== Input records

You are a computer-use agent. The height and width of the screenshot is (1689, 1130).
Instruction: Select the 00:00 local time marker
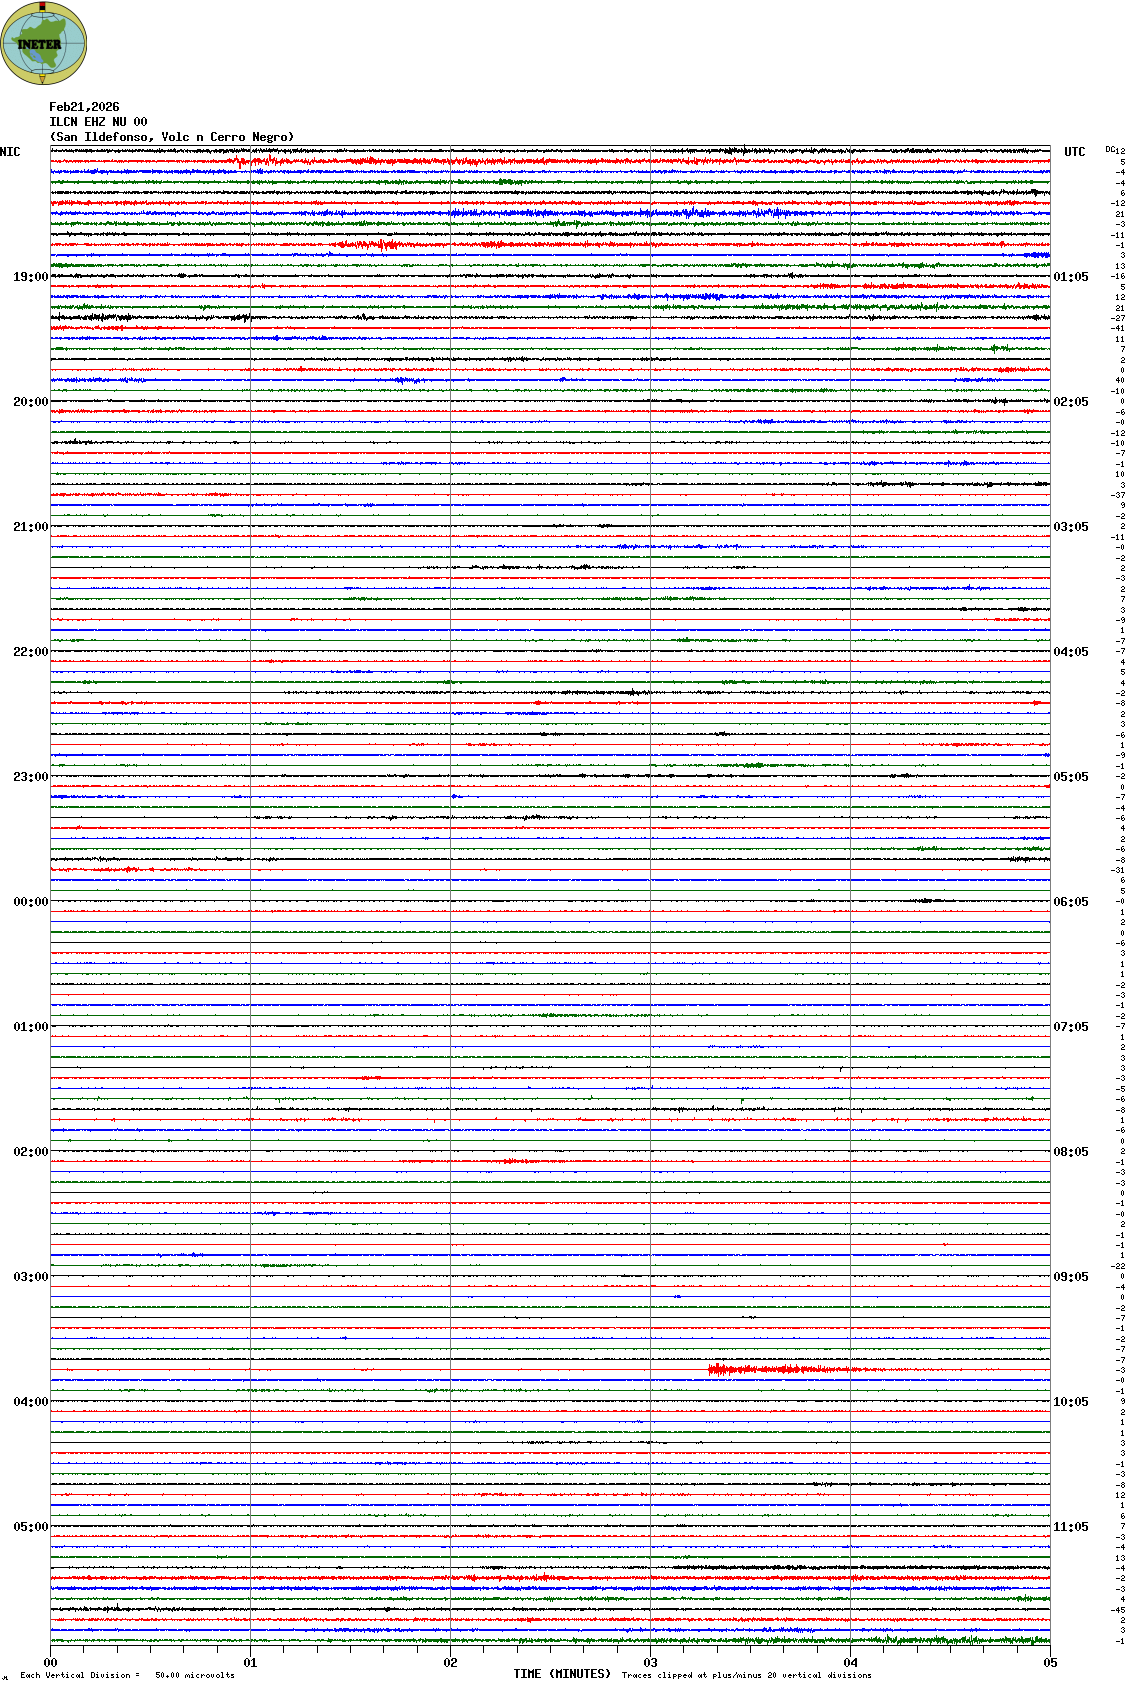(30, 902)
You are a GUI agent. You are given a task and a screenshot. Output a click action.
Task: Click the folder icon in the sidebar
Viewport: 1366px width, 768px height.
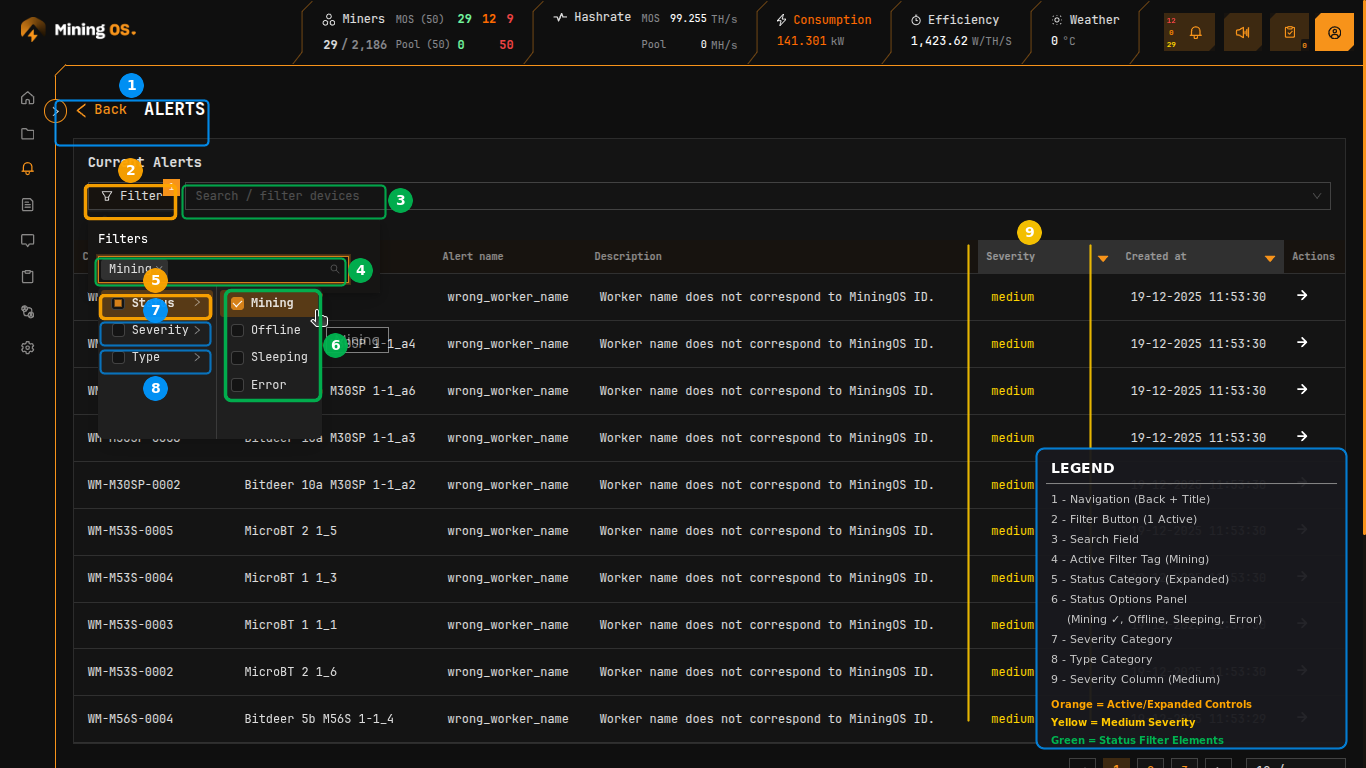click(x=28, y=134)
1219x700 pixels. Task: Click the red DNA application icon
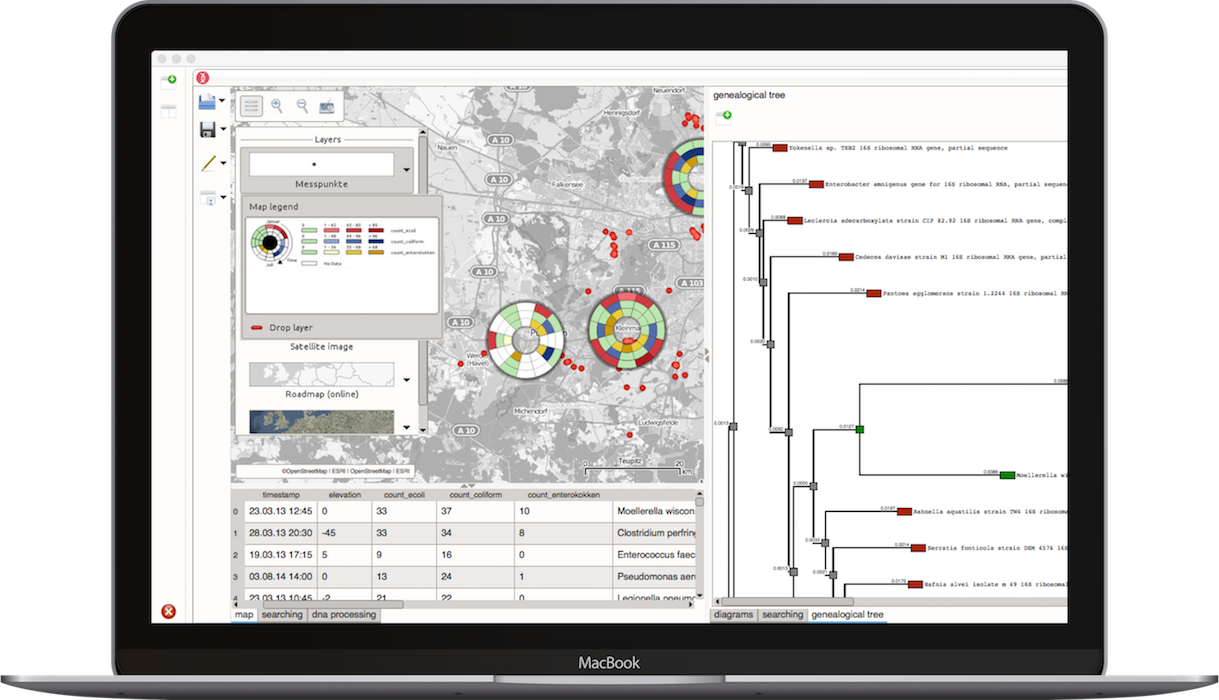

====

Could you update all of the lines above so that every "screenshot" becomes "screen capture", with nothing else changed and the pictures left out?

You are a computer-use agent. The height and width of the screen capture is (1689, 1130).
Instruction: Select the 00:00 local time marker
(30, 902)
You are a GUI agent. You are given a task and a screen capture. Output a click action.
Task: Click the folder icon in the sidebar
Viewport: 1366px width, 768px height.
click(x=28, y=134)
1219x700 pixels. Task: Click the red DNA application icon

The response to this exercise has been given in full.